## What the task requires
Type out the complete listing below word for word, without its pictures.
Segment Open
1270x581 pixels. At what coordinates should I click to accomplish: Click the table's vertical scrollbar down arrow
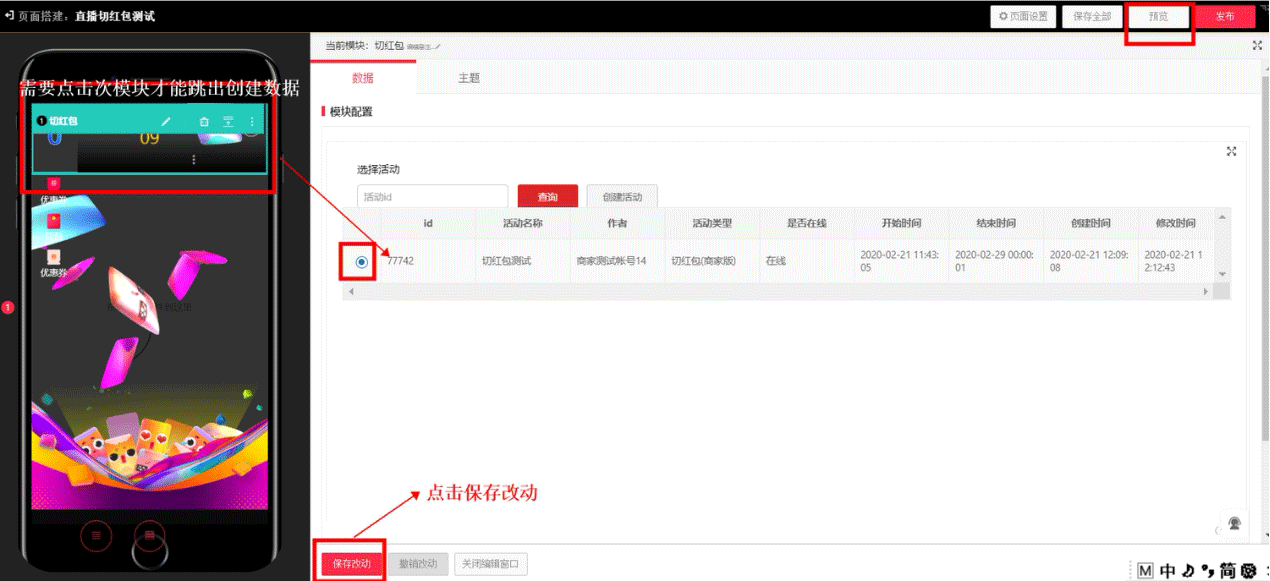pyautogui.click(x=1221, y=274)
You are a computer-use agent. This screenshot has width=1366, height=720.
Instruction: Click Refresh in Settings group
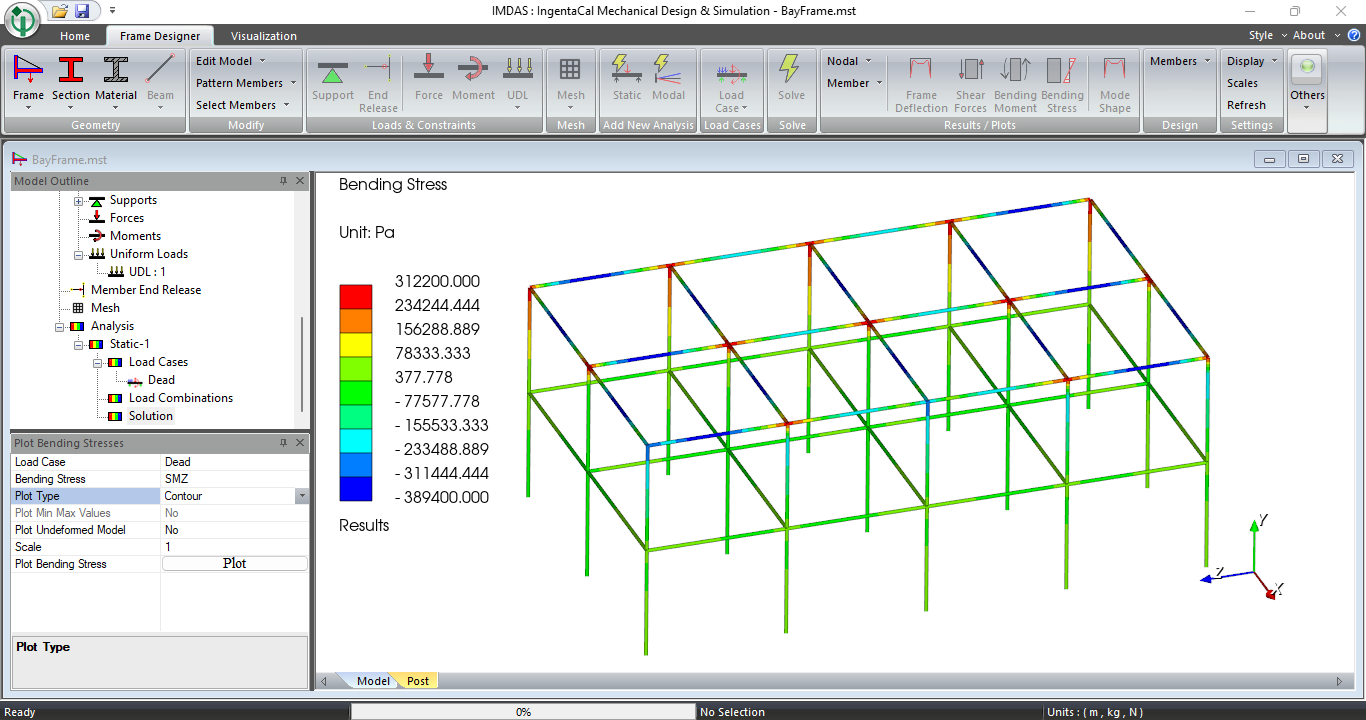pyautogui.click(x=1246, y=105)
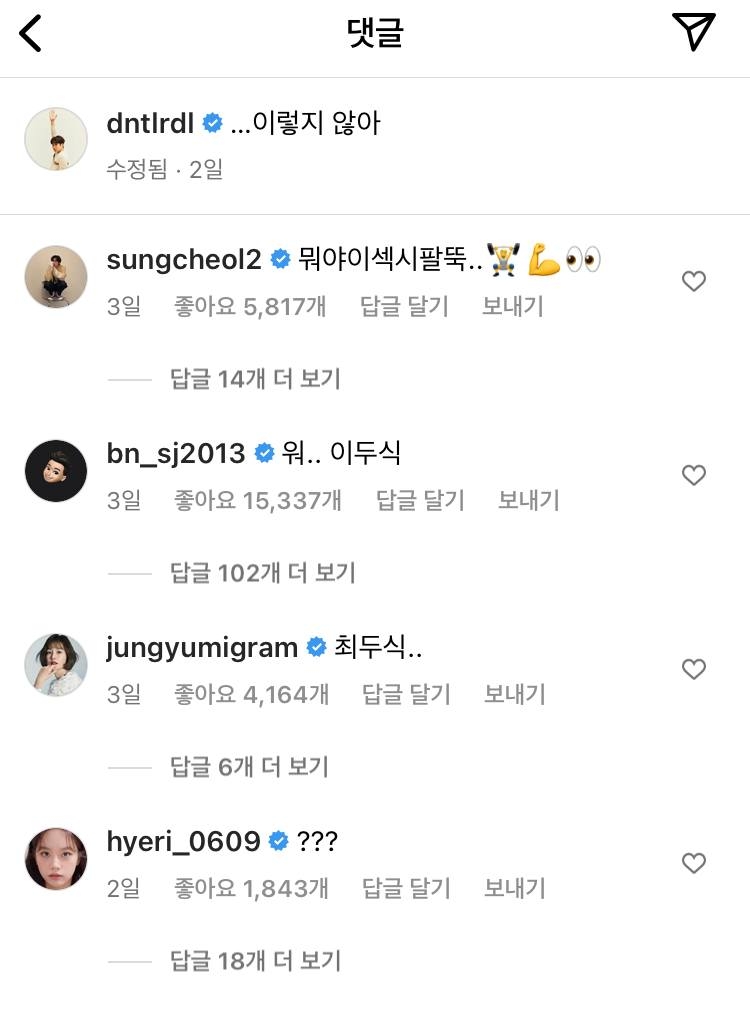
Segment Closed
## Your response
1270x581 pixels. At what coordinates should I click to accomplish: Click the table's vertical scrollbar down arrow
pyautogui.click(x=1221, y=274)
You are a computer-use agent. This screenshot has width=1366, height=720.
Instruction: Click Refresh in Settings group
pyautogui.click(x=1246, y=105)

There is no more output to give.